Katie Warfield works with young people to study what they experience when they share images of themselves online (e.g. via selfies and sexting) in order to develop empirically-informed learning resources for elementary and high school educators, and self-educated young people.
Research Description
My research is looking at novel ways of studying what young people experience when they take and post images of their bodies online specifically through social media sites. Increasingly young people post images of themselves and others as a form of communications and sharing. And although we've seen a rise of laws regarding the regulation of extreme cases of sharing images online, like sexting, little has been done to learn about what young people are feeling and experiencing as they do so. My research aims to develop empirically-informed and tested qualitative education resources for elementary and high school classrooms to fill this gap in research and resources.
What does being a Public Scholar mean to you?
Being a public scholar means adopting a responsibility to the impact of your research. It means connecting your research to real-world applications beyond peer-reviewed journals and book chapters. It means assuring that your research has an impact on community and society at large.
In what ways do you think the PhD experience can be re-imagined with the Public Scholars Initiative?

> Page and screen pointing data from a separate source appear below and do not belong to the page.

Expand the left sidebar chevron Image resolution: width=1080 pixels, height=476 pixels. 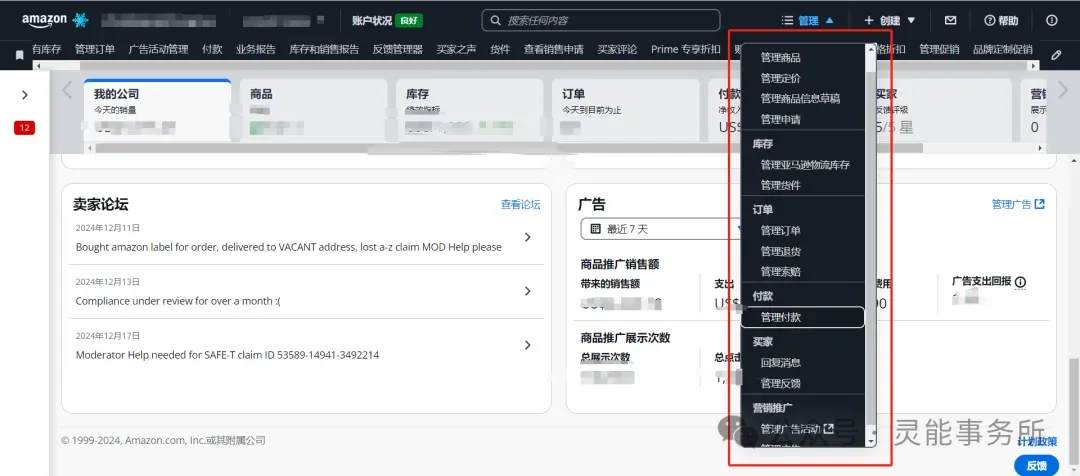[x=25, y=95]
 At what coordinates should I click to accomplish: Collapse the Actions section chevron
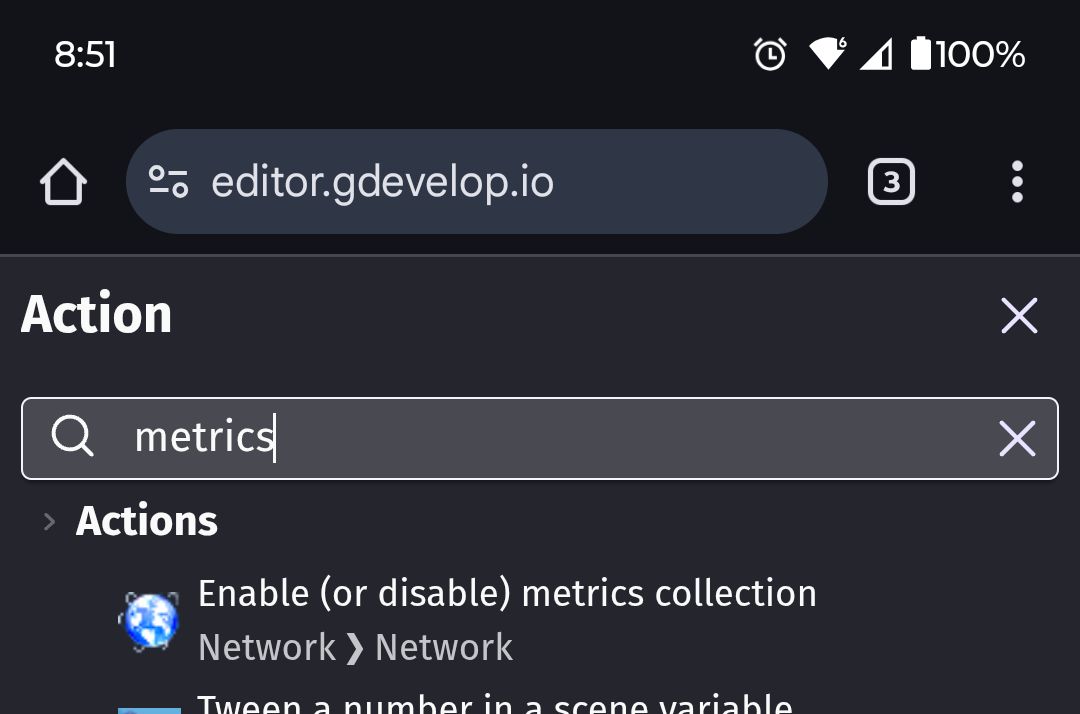coord(49,521)
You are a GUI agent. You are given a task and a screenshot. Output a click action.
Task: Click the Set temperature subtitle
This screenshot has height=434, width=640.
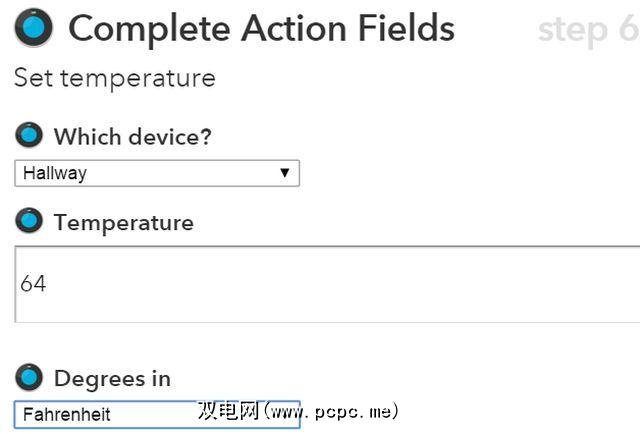(x=114, y=78)
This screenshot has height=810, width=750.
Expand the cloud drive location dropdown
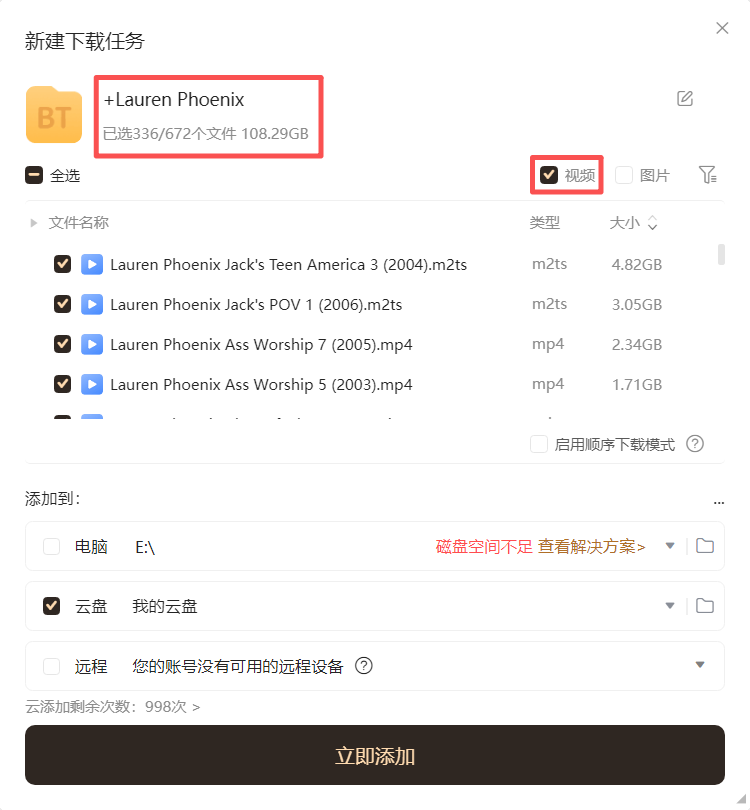tap(670, 606)
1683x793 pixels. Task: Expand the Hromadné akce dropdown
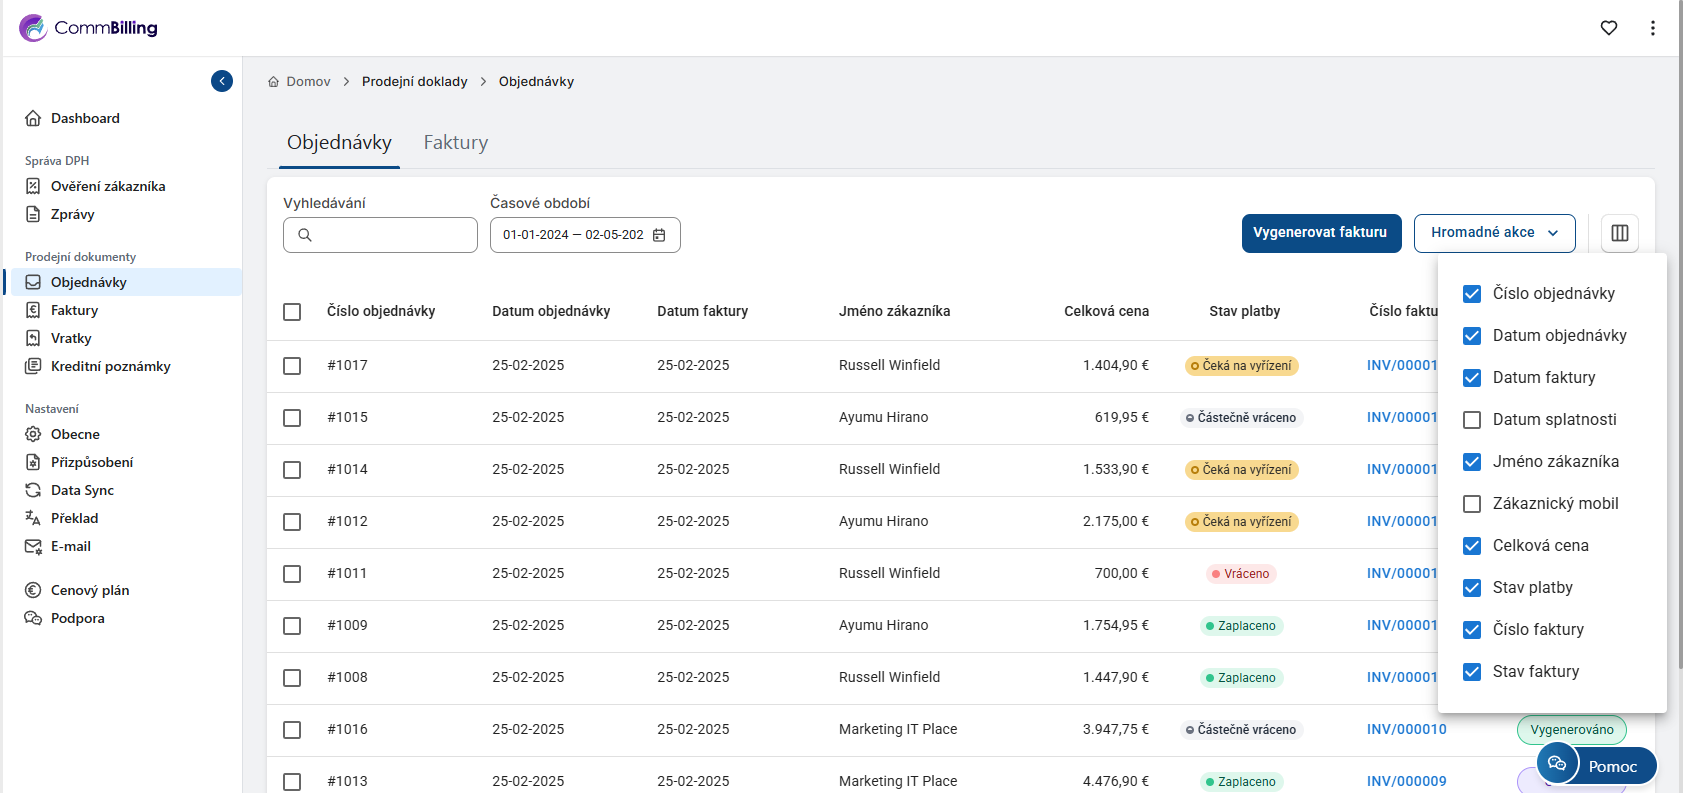tap(1494, 233)
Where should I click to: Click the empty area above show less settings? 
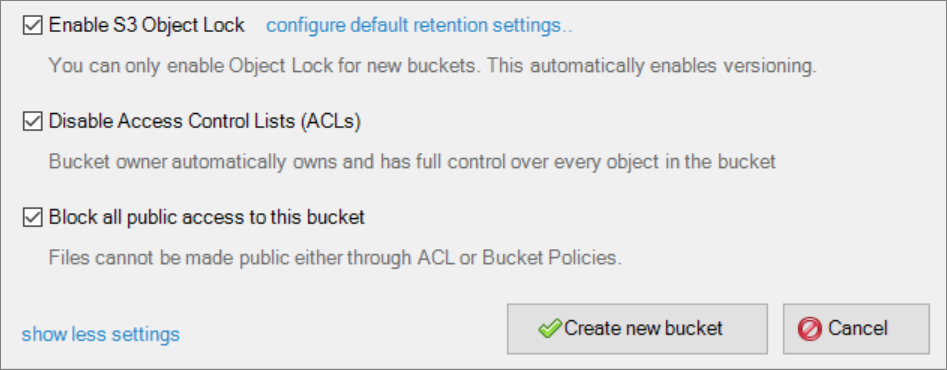[101, 296]
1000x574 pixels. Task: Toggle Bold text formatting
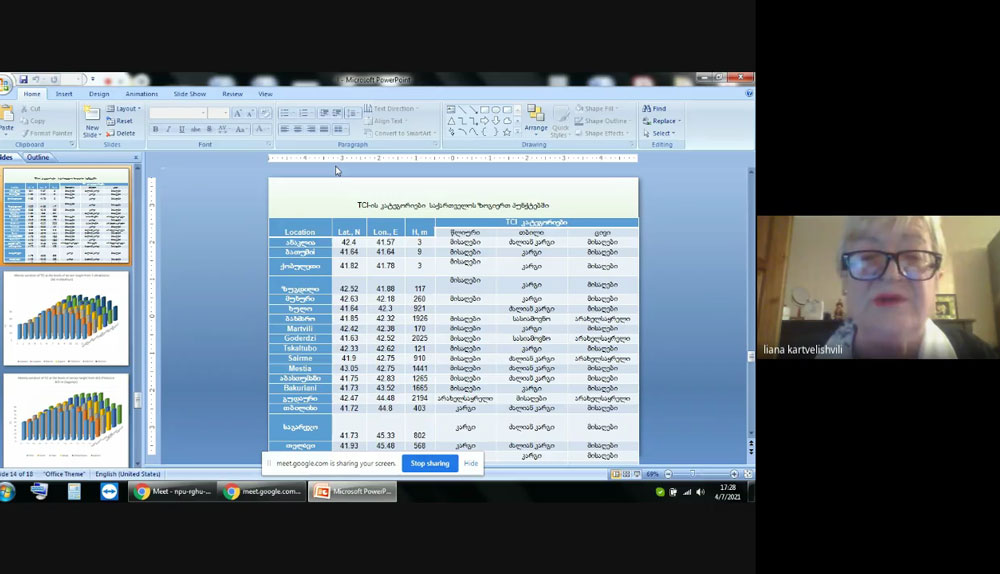point(155,129)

I love that the Public Scholar's initiative provides the networking of graduate students with other graduate students and also with potential community partners. Doing graduate work can sometimes be solitary and so the PSI assures that grad students are constantly connecting with and interacting with a group of other young people from various disciplines. The PSI also assures that we connect with the people our work could potentially affect--the local community--which encourages networking but also, importantly, accountability in our work and research.
How do you envision connecting your PhD work with broader career possibilities?
My career goals are to grow the Visual Media Workshop into an international hub for the study of visual social media and internet culture. My PhD work will provide the first of a series of empirically-informed research initiatives to study young peoples emotions and experiences interacting with social media phenomena. My larger goal is that post-PhD, the Visual Media Workshops undertakes a continuation of these sorts of projects in order to produce learning resources for new internet phenomena as they arise.
How does your research engage with the larger community and social partners?
My research will be conducted over a school semester, in two parts, and in partner with a local high school in Surrey. I will work with a group of high school students to first, examine their embodied experiences of sharing images of their bodies on social media. I'll then develop and test out a series of learning resources with them, informed by the initial reflective data I gather. I'll make the learning resources available for free on the Visual Media Workshop website and contact BC high school teachers to adopt the learning resources directly into their classrooms.
Why did you decide to pursue a graduate degree?
I am a faculty member in the department of Journalism and Communication studies at Kwantlen Polytechnic University. Last year I started up a research and learning resources centre called the Visual Media Workshop studying, specicially, the phenomenon of selfies. I wanted to pursue my PhD to be competitive in federal and international grants to grow the VMW into a hub for the study of visual social media phenomena.
Why did you choose to come to British Columbia and study at UBC?
UBC has an internationally-renowned department of education and I hoped to have the opportunity to network with the scholars there.
The PSI also assures that we connect with the people our work could potentially affect--the local community--which encourages networking but also, importantly, accountability in our work and research".